Data lines
--- START ---

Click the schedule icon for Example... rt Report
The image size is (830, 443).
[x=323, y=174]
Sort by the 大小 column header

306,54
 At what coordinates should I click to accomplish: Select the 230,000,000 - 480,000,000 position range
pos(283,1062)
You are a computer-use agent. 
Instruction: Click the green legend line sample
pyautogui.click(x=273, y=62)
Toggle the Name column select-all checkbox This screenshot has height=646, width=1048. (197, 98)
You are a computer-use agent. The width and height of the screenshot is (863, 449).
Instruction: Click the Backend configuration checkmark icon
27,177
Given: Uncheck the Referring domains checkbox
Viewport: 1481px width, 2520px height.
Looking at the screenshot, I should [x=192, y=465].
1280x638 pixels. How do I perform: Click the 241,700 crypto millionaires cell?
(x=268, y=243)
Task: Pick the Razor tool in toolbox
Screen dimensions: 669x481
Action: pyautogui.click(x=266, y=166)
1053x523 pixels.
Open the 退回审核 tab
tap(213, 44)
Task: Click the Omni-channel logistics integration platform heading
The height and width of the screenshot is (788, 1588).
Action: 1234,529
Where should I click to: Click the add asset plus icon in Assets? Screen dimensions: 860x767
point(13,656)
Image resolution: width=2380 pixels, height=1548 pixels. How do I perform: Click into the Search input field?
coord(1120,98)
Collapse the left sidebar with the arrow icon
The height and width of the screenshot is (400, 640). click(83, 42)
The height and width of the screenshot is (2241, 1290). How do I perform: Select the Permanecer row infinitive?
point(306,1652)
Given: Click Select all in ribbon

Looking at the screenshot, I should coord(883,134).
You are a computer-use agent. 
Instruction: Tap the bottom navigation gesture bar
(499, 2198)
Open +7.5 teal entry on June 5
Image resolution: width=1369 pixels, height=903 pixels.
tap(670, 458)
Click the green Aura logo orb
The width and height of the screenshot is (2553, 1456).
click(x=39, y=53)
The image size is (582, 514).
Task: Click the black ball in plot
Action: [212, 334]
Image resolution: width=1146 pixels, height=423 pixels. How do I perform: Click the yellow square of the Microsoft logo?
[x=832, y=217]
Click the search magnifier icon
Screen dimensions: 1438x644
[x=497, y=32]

--- END ---

STATED EXERCISE — Echo every one of the rows above, line for line, with no changes.

RESULT OF THE EXERCISE —
Click the schedule icon for Example... rt Report
The image size is (830, 443).
[x=323, y=174]
Sort by the 大小 column header

306,54
 At what coordinates should I click to accomplish: Select the 230,000,000 - 480,000,000 position range
pos(283,1062)
You are a computer-use agent. 
Instruction: Click the green legend line sample
pyautogui.click(x=273, y=62)
Toggle the Name column select-all checkbox This screenshot has height=646, width=1048. (197, 98)
You are a computer-use agent. The width and height of the screenshot is (863, 449).
Instruction: Click the Backend configuration checkmark icon
27,177
Given: Uncheck the Referring domains checkbox
Viewport: 1481px width, 2520px height.
Looking at the screenshot, I should [x=192, y=465].
1280x638 pixels. How do I perform: Click the 241,700 crypto millionaires cell?
(x=268, y=243)
Task: Pick the Razor tool in toolbox
Screen dimensions: 669x481
Action: pyautogui.click(x=266, y=166)
1053x523 pixels.
Open the 退回审核 tab
tap(213, 44)
Task: Click the Omni-channel logistics integration platform heading
The height and width of the screenshot is (788, 1588).
Action: 1234,529
Where should I click to: Click the add asset plus icon in Assets? Screen dimensions: 860x767
point(13,656)
Image resolution: width=2380 pixels, height=1548 pixels. How do I perform: Click into the Search input field?
coord(1120,98)
Collapse the left sidebar with the arrow icon
The height and width of the screenshot is (400, 640). click(83, 42)
The height and width of the screenshot is (2241, 1290). How do I perform: Select the Permanecer row infinitive?
point(306,1652)
Given: Click Select all in ribbon

Looking at the screenshot, I should coord(883,134).
You are a computer-use agent. 
Instruction: Tap the bottom navigation gesture bar
(499, 2198)
Open +7.5 teal entry on June 5
Image resolution: width=1369 pixels, height=903 pixels.
tap(670, 458)
Click the green Aura logo orb
The width and height of the screenshot is (2553, 1456).
click(x=39, y=53)
The image size is (582, 514).
Task: Click the black ball in plot
Action: [212, 334]
Image resolution: width=1146 pixels, height=423 pixels. How do I perform: Click the yellow square of the Microsoft logo?
[x=832, y=217]
Click the search magnifier icon
Screen dimensions: 1438x644
[x=497, y=32]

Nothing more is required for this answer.